Once it has completed, it'll go back to the previous screen.
Install the software package you want to analyze, enabling all features.
If this software requires a reboot and/or to be run at least once before being completely set-up, make sure this is performed before running the product scan in the Attack Surface Analyzer.
In this example, we'll use the version of iTunes currently available on Apple.com: 220.127.116.11.
Scanning the Product
The product scan is simply another scan, performed after product installation, reboots and everything has been completed.
Run ASA, and select "Run a new scan". Make sure the filename is clear, then hit "Run scan".
Again, once the scan completes, we're brought back to the main window of ASA.

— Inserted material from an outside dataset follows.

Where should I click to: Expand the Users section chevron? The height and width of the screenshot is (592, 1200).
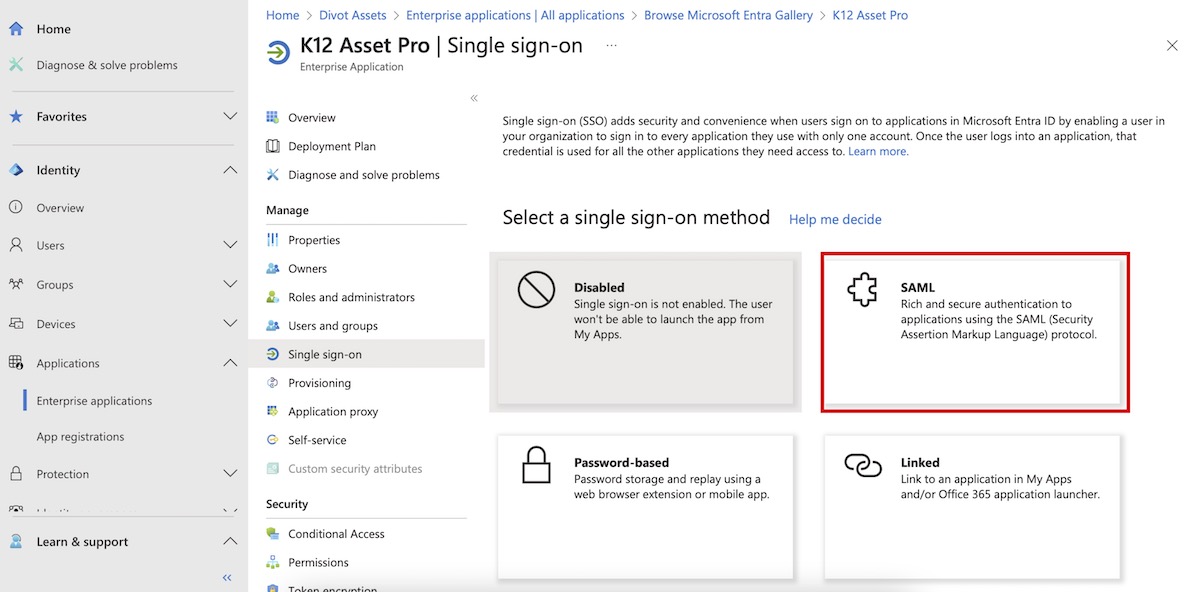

Now that we have two scans, we need to compare them and generate the report for the product we installed.
Select "Generate standard attack surface report" and make sure you select the right baseline and product files, then click "Generate".
Note: reports can be generated from any computer with the Attack Surface Analyzer installed, provided the scan files are available to it.
An HTML report will be generated, containing a summary, issues identified by the tool, as well as the attack surface report.
Using the Results
The results can be used to understand the software package, potential issues, but also to identify potential hardening steps to be undertaken after the deployment of this software.
While interpreting results, be careful not to assume every single change is related to the software package. There could be other reasons why changes happened at the time the scans were run. This is why using a clean machine is important, as it'll reduce the amount of noise significantly.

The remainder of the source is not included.